Ma la popolazione georgiana da anni dimostra di non condividere la direzione assunta da Sogno Georgiano e anche per questo motivo saranno cruciali le elezioni per il rinnovo del Parlamento il 26 ottobre. A cavallo della decisione di Bruxelles nel giugno 2022 di non concedere per il momento alla Georgia lo status di candidato all’adesione, a Tbilisi si sono svolte due grandi manifestazioni pro-Ue: una ‘marcia per l’Europa’ per ribadire l’allineamento del popolo ai valori dell’Unione e una richiesta di piazza di dimissioni del governo (senza seguito da parte dell’esecutivo allora guidato da Garibashvili). I tratti comuni evidenziati a partire da queste manifestazioni sono le bandiere – bianca e rossa delle cinque croci (nazionale) e con le dodici stelle su campo blu (dell’Ue) – cartelli con rivendicazioni europeiste e l’inno georgiano intervallato dall’Inno alla Gioia. Un anno più tardi sono scoppiate le dure proteste popolari nel marzo 2023 – appoggiate da Bruxelles – che hanno portato al momentaneo accantonamento del controverso progetto di legge sulla ‘trasparenza dell’influenza straniera’, fino all’approvazione di questa primavera nel pieno di una nuova ondata di proteste popolari.

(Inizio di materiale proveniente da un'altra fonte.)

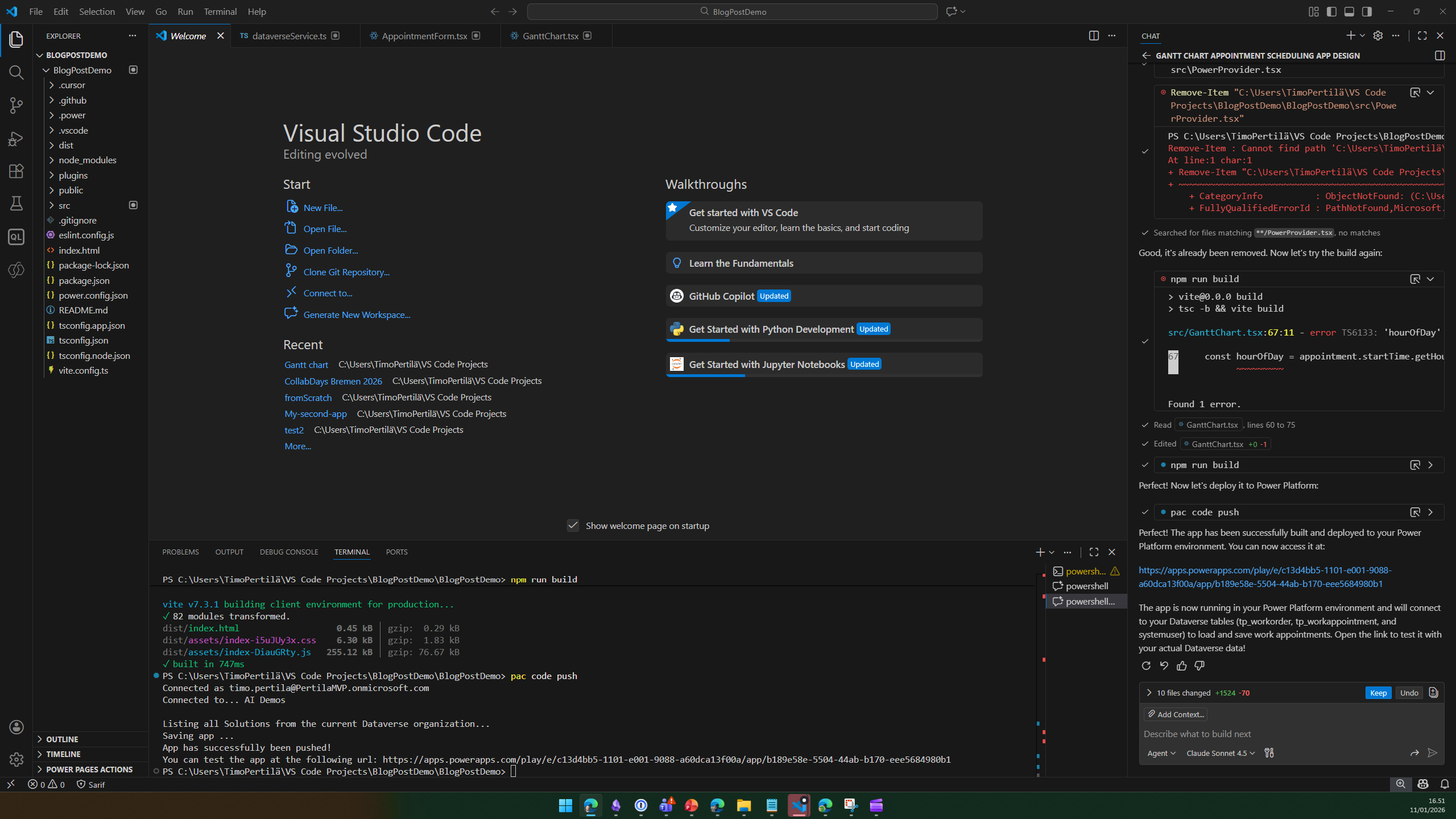Expand the OUTLINE section
1456x819 pixels.
pyautogui.click(x=62, y=739)
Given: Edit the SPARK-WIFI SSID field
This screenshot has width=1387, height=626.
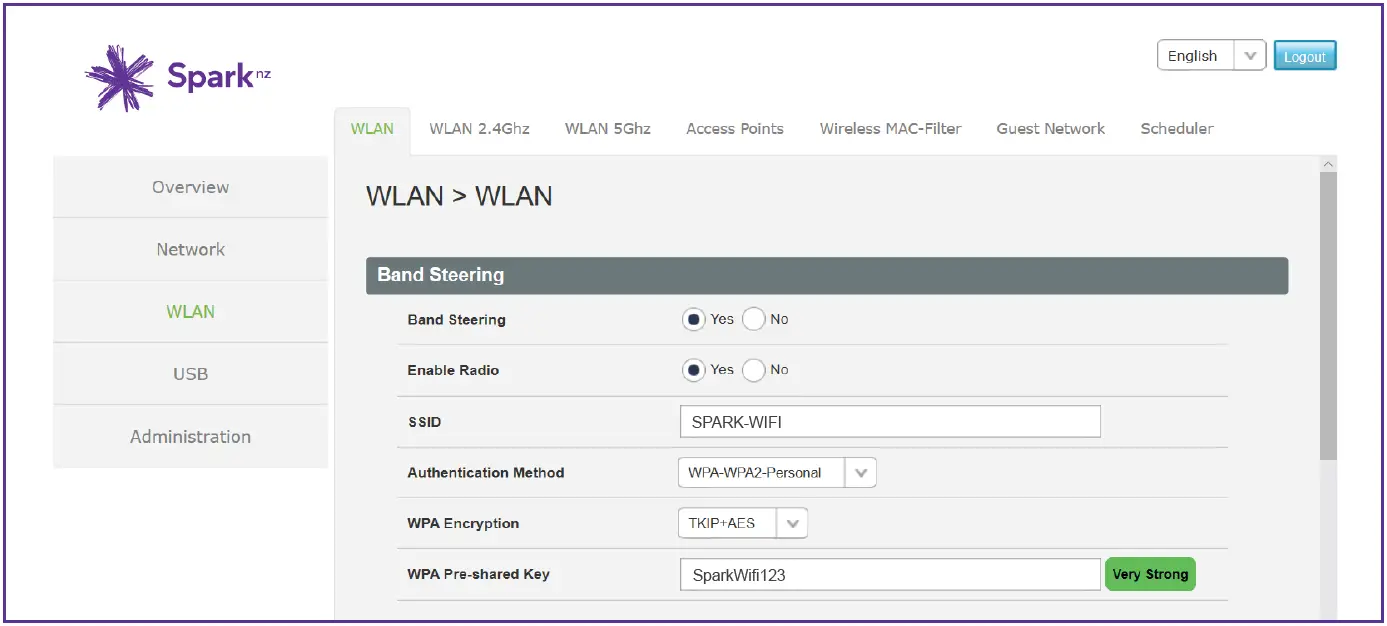Looking at the screenshot, I should click(x=889, y=421).
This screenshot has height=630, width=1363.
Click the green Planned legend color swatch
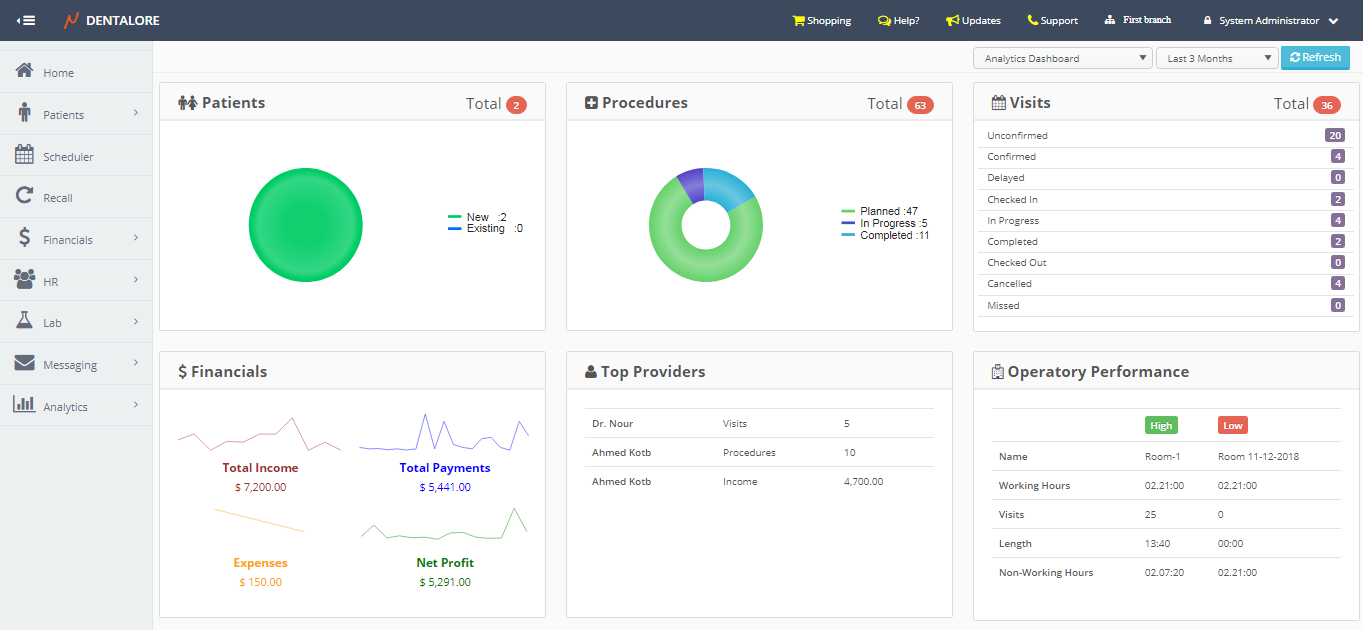(x=848, y=212)

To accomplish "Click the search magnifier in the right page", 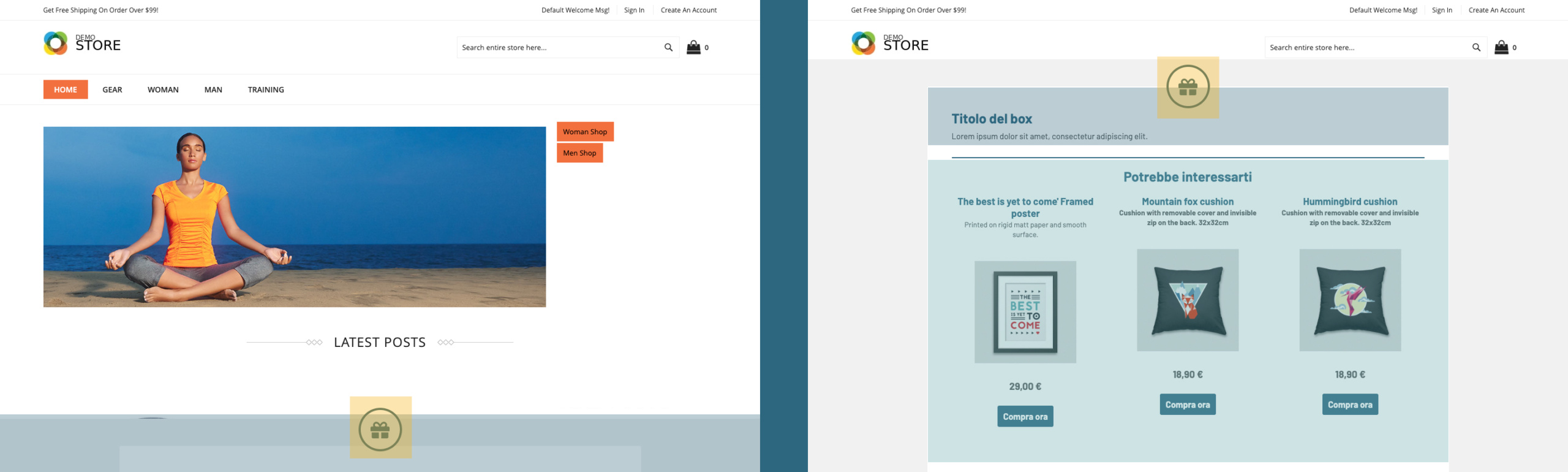I will point(1476,47).
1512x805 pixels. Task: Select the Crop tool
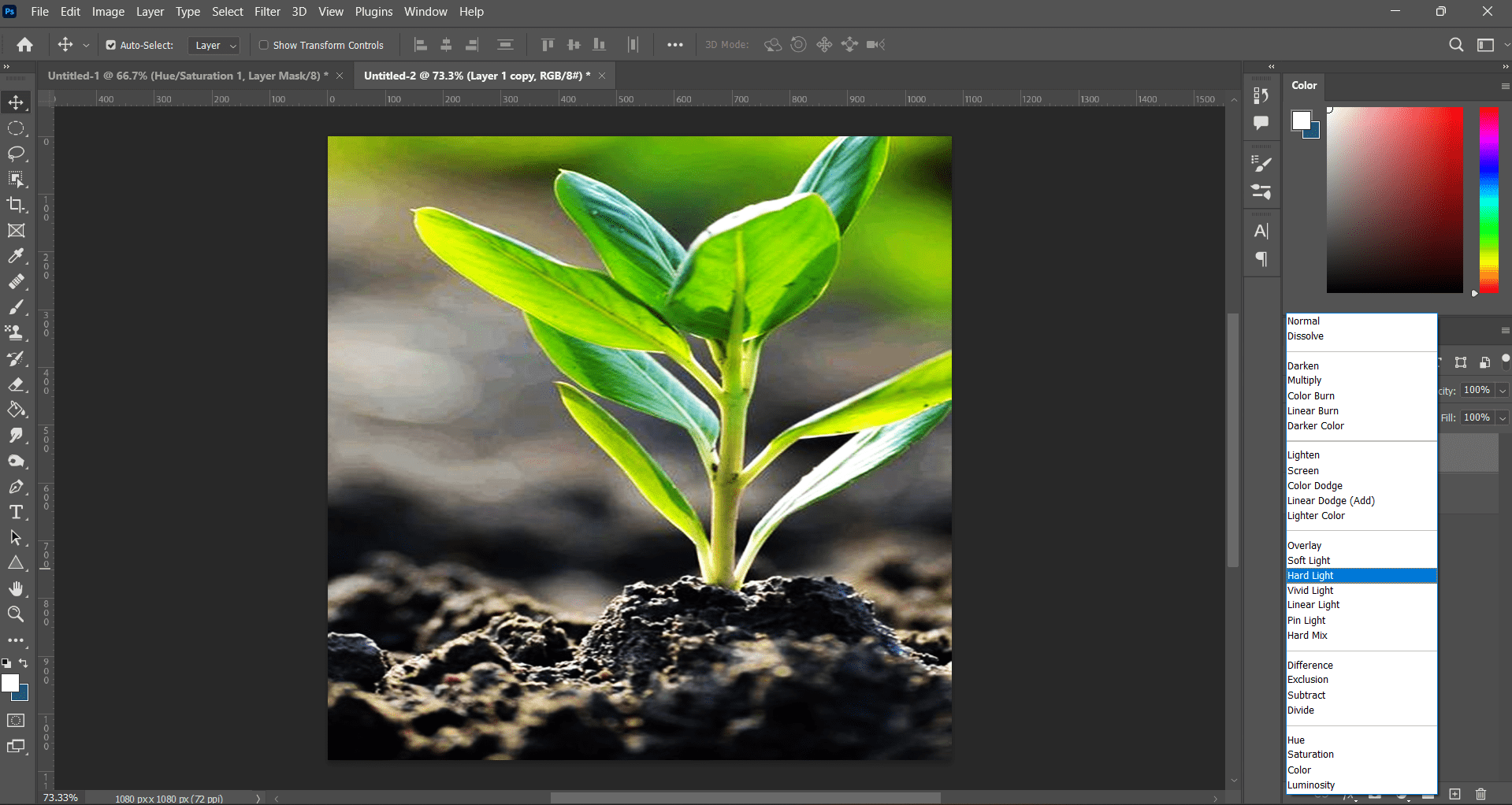tap(17, 205)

In questo scenario non va dimenticato il rapporto particolarmente delicato della Georgia con la Russia, Paese con cui confina a nord. La candidatura all’adesione Ue e Nato – sancita dalla Costituzione nazionale – da tempo è causa di tensioni con il Cremlino. Dopo i conflitti degli anni Novanta con le due regioni separatiste dell’Ossezia del Sud (1991-1992) e dell’Abkhazia (1991-1993) a seguito dell’indipendenza della Georgia nel 1991 dall’Unione Sovietica, sul terreno la situazione è rimasta di fatto congelata per 15 anni, con le truppe della neonata Federazione Russa a difendere i secessionisti all’interno del territorio rivendicato. Il tentativo di riaffermare il controllo di Tbilisi sulle due regioni nell’estate del 2008 – voluto dall’allora presidente Mikheil Saakashvili – determinò il 7 agosto una violenta reazione russa non solo nel respingere l’offensiva dell’esercito georgiano, ma portando anche all’invasione del resto del territorio nazionale con carri armati e incursioni aeree per cinque giorni. Da allora la Russia di Vladimir Putin riconosce l’indipendenza di Abkhazia e Ossezia del Sud e ha dislocato migliaia di soldati nei due territori per aumentare la propria sfera d’influenza nella regione della Ciscaucasia, in violazione degli accordi del 12 agosto 2008.